Alexis Pinturault: Mit seinem Auftakterfolg am Rettenbachferner hoch über Sölden hatte der Franzose die Ära nach Marcel Hirscher quasi standesgemäß eingeläutet, um im darauffolgenden Slalom in Levi (FIN) nicht die Qualifikation für den zweiten Durchgang zu schaffen. Richtungsweisend für einen Winter, der bislang von viel Auf und Ab geprägt war. Auch oder inbesondere im Slalom. Nachdem er auf die Nullnummer von Levi in Val d’Isère eindrucksvoll, weil siegreich geantwortet hatte, folgten in Wengen, Kitzbühel und Chamonix gleich drei Ausfälle, die den Gesamtweltcup zwischenzeitlich in eine gewisse Ferne rücken ließen. Spätestens seit dem vergangenen Wochenende in Hinterstoder ist alles anders. Mit einem vierten Super-G-Platz und den Erfolgen in der Kombination (samt Kristallkugelgewinn) und Riesentorlauf setzte sich der sechsfache Saisonsieger an die Pole-Position. „Es ist besser, in der Leaderposition zu sein, aber die Dinge ändern sich schnell.“
Henrik Kristoffersen: Rollen wir das Feld von hinten auf: Rang drei zuletzt im Riesentorlauf von Hinterstoder war der erste Podestplatz seit über einem Monat für den Norweger. (Viel) zu wenig für die Ansprüche des Erfolgsbesessenen, der aus seinem Herzen nie eine Mördergrube macht. Leuchtet auf der Anzeigentafel nicht das Erwünschte auf, soll es schon vorgekommen sein, dass der Norweger fuchsteufelswild der Szenerie den Rücken kehrt. Oder wie bei der Besichtigung des zweiten Slalom-Durchgangs von Wengen, als er Filip Zubcic beschimpfte, weil sich der Kroate augenscheinlich in seiner Besichtigungslinie aufhielt. So ist er eben, der Ehrgeizling, der nach Verbandszwistigkeiten abseits seiner Teamkollegen durch die Weltcuplande tourt. Weil der 25-Jährige aber nach wie vor begnadet Ski fährt, ist der Traum von der großen Kristallkugel immer noch real. Mit 107 Punkten Rückstand auf Pinturault hält Kristoffersen die Trümpfe aber nicht mehr selbst in der Hand. Was ihn wohl am meistern ärgern wird.

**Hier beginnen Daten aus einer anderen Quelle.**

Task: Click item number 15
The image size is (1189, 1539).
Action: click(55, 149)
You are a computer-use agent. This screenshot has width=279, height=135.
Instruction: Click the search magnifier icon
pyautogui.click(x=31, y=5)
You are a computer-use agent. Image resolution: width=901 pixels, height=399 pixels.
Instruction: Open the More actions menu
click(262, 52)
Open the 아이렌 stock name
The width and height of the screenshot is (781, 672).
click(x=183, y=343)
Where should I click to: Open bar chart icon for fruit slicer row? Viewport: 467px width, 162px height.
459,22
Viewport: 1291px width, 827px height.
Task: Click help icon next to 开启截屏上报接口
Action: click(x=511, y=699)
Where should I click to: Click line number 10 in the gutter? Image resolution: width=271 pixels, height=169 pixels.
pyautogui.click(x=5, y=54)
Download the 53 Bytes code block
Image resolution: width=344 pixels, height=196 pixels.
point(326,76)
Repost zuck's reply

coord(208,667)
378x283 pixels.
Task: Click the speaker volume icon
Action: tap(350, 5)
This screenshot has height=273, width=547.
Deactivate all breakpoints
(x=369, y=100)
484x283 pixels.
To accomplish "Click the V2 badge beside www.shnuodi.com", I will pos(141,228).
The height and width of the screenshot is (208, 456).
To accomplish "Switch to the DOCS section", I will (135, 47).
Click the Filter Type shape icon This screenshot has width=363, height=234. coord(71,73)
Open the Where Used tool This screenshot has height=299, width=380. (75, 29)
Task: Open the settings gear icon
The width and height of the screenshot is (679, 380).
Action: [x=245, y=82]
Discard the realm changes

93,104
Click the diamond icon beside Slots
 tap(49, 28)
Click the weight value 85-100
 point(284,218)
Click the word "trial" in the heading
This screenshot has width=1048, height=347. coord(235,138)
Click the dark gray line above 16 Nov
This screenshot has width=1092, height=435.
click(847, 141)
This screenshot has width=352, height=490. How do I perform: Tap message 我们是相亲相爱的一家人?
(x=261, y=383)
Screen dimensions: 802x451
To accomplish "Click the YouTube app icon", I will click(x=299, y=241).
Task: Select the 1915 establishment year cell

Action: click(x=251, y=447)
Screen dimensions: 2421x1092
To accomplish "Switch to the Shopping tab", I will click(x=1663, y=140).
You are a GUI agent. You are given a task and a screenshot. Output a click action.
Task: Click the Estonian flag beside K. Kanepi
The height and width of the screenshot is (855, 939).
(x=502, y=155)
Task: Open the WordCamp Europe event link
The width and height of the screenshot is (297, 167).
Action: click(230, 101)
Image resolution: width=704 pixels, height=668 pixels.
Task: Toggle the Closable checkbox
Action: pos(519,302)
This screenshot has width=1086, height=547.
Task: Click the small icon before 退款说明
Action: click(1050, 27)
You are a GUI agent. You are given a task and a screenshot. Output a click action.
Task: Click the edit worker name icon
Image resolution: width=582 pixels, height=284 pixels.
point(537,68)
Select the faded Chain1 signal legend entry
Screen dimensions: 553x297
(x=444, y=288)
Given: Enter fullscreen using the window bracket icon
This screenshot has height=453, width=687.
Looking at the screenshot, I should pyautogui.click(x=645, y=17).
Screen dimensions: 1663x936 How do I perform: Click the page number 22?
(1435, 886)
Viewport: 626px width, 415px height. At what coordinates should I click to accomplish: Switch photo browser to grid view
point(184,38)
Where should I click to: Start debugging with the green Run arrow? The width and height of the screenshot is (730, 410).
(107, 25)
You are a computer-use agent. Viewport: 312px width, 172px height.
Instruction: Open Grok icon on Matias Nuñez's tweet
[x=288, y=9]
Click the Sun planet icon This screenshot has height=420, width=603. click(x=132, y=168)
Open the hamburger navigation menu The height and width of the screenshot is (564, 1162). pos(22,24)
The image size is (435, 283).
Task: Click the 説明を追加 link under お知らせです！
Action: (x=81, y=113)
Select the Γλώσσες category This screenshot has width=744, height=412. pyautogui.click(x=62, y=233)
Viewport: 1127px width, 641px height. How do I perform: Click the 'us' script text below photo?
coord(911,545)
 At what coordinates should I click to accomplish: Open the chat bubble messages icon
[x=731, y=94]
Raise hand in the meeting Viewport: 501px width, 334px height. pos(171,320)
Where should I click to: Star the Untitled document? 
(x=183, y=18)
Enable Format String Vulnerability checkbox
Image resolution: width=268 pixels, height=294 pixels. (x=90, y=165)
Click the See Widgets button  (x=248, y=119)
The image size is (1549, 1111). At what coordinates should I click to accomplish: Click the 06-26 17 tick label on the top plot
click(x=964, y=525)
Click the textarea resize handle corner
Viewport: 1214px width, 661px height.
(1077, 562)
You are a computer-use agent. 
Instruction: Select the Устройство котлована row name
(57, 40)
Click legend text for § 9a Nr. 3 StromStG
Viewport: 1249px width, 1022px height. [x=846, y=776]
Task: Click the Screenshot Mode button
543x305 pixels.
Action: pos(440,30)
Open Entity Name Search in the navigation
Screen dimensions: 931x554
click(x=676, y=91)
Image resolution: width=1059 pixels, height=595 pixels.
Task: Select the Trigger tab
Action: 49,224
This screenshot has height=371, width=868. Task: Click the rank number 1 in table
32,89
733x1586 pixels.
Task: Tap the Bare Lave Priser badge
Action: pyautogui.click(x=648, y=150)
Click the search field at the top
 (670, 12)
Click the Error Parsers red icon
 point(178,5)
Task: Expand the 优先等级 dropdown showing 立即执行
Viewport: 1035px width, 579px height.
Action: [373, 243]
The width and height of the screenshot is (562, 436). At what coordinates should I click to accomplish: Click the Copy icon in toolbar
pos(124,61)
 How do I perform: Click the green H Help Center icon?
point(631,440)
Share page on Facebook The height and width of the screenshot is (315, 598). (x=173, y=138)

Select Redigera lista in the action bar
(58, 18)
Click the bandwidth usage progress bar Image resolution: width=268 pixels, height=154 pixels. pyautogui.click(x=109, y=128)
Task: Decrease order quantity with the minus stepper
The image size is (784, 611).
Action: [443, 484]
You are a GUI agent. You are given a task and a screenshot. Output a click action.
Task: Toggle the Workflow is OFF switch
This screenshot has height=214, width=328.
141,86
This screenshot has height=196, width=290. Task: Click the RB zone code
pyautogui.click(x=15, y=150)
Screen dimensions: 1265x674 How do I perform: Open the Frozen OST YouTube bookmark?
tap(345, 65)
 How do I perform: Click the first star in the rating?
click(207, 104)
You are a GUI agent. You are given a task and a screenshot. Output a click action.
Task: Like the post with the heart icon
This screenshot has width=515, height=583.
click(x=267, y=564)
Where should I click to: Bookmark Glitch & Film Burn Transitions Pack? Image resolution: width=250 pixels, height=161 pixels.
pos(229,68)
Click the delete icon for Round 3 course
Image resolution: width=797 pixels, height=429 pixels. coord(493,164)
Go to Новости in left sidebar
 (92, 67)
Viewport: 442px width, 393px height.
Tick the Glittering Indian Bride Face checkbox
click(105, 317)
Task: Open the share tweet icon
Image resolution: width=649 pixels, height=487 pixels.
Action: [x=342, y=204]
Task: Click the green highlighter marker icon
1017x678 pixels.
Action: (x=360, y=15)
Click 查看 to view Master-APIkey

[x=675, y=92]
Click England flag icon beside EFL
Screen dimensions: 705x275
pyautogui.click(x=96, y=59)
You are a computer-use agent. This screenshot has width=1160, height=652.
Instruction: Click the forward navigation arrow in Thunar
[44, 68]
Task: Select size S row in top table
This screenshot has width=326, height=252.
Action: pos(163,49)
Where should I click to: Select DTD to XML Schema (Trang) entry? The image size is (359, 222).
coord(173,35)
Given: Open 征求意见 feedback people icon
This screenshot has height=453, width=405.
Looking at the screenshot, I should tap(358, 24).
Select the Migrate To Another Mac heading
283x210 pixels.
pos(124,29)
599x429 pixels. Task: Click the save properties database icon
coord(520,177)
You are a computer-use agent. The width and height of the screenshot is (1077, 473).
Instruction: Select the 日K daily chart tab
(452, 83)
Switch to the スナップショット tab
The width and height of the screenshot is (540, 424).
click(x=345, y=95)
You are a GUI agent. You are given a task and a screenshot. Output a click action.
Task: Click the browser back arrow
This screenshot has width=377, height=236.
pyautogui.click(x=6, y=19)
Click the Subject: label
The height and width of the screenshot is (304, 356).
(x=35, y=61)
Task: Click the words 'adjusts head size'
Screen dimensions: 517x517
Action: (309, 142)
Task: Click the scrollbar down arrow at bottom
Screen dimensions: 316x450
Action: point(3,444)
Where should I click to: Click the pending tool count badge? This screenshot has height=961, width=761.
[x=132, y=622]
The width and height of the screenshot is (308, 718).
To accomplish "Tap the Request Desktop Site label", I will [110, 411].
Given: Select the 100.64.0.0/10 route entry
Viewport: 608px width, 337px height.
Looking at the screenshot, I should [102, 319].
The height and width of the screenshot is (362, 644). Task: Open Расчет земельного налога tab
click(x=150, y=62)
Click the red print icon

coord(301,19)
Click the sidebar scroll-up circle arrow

Aleksander Aamodt Kilde: Wenn sich zwei streiten, dann freut sich (eventuell) der Kilde. So ziemlich alle Experten hatten vor dem Winter mit einem Zweikampf um die große Kristallkugel zwischen Pinturault und Kristoffersen gerechnet. Doch der 27-jährige Allrounder mit dem Hang zum Speed schob sich im Verlauf des Winters an seinen technikversierten Mitstreitern vorbei und musste die Gesamtführung erst am Sonntag in Hinterstoder an Pinturault abtreten. Wie Kilde an das anstehende Speed-Doppel in Kvitfjell herangeht, demonstrierte er mit zwei Bestzeiten in den ersten beiden Trainings. Die 26 Zähler, die er im Hintertreffen ist, sollten in seiner Heimat mehr als wettgemacht werden, ehe am darauffolgenden Wochenende in Kranjska Gora (Riesentorlauf und Slalom) womöglich schon die Entscheidung fallen wird. Nämlich dann, wenn das Weltcupfinale in Cortina d’Ampezzo (16.–22. März) wegen des Coronavirus abgesagt wird. Heute will der Ski-Weltverband FIS diesbezüglich ab 17 Uhr beraten und dann entscheiden.